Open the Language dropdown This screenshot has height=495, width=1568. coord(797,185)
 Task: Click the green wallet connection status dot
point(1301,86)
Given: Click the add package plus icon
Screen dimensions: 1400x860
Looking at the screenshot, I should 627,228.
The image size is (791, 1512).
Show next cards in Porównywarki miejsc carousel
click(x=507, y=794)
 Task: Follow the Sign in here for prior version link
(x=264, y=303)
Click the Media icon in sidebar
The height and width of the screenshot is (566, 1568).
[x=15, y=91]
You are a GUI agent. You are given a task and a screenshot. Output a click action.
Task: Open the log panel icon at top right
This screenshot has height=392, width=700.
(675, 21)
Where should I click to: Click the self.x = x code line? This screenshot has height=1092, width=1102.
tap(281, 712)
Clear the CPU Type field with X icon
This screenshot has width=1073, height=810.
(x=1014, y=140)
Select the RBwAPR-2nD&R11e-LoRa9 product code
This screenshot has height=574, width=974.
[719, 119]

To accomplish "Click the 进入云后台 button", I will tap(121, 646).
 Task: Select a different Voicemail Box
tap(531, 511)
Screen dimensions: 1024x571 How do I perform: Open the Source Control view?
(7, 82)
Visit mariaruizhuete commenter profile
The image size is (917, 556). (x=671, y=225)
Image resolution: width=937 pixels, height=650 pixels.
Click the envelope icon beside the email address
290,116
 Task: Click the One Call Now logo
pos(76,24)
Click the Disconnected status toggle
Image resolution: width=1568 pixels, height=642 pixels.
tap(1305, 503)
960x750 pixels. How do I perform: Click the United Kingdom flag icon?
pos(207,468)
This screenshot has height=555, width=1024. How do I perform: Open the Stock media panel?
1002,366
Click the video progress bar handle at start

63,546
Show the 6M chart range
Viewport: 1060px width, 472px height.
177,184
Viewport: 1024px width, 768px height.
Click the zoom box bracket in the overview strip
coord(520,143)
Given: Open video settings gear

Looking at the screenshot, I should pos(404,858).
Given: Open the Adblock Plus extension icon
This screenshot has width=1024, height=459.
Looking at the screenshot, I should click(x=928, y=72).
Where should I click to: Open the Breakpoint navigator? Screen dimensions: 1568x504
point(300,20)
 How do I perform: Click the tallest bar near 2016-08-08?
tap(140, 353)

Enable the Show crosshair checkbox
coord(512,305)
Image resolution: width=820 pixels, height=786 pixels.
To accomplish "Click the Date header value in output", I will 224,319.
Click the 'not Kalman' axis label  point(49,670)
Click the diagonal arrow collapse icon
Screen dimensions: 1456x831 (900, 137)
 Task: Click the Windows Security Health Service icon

****

A verbatim copy of every entry is needed.

Open the Language dropdown This screenshot has height=495, width=1568. coord(797,185)
 Task: Click the green wallet connection status dot
point(1301,86)
Given: Click the add package plus icon
Screen dimensions: 1400x860
Looking at the screenshot, I should 627,228.
The image size is (791, 1512).
Show next cards in Porównywarki miejsc carousel
click(x=507, y=794)
 Task: Follow the Sign in here for prior version link
(x=264, y=303)
Click the Media icon in sidebar
The height and width of the screenshot is (566, 1568).
[x=15, y=91]
You are a GUI agent. You are given a task and a screenshot. Output a click action.
Task: Open the log panel icon at top right
This screenshot has height=392, width=700.
(675, 21)
Where should I click to: Click the self.x = x code line? This screenshot has height=1092, width=1102.
tap(281, 712)
Clear the CPU Type field with X icon
This screenshot has width=1073, height=810.
(x=1014, y=140)
Select the RBwAPR-2nD&R11e-LoRa9 product code
This screenshot has height=574, width=974.
[719, 119]

To accomplish "Click the 进入云后台 button", I will tap(121, 646).
 Task: Select a different Voicemail Box
tap(531, 511)
Screen dimensions: 1024x571 How do I perform: Open the Source Control view?
(7, 82)
Visit mariaruizhuete commenter profile
The image size is (917, 556). (x=671, y=225)
Image resolution: width=937 pixels, height=650 pixels.
Click the envelope icon beside the email address
290,116
 Task: Click the One Call Now logo
pos(76,24)
Click the Disconnected status toggle
Image resolution: width=1568 pixels, height=642 pixels.
tap(1305, 503)
960x750 pixels. How do I perform: Click the United Kingdom flag icon?
pos(207,468)
This screenshot has height=555, width=1024. How do I perform: Open the Stock media panel?
1002,366
Click the video progress bar handle at start

63,546
Show the 6M chart range
Viewport: 1060px width, 472px height.
177,184
Viewport: 1024px width, 768px height.
Click the zoom box bracket in the overview strip
coord(520,143)
Given: Open video settings gear

Looking at the screenshot, I should pos(404,858).
Given: Open the Adblock Plus extension icon
This screenshot has width=1024, height=459.
Looking at the screenshot, I should click(x=928, y=72).
Where should I click to: Open the Breakpoint navigator? Screen dimensions: 1568x504
point(300,20)
 How do I perform: Click the tallest bar near 2016-08-08?
tap(140, 353)

Enable the Show crosshair checkbox
coord(512,305)
Image resolution: width=820 pixels, height=786 pixels.
To accomplish "Click the Date header value in output", I will 224,319.
Click the 'not Kalman' axis label  point(49,670)
Click the diagonal arrow collapse icon
Screen dimensions: 1456x831 (900, 137)
 Task: Click the Windows Security Health Service icon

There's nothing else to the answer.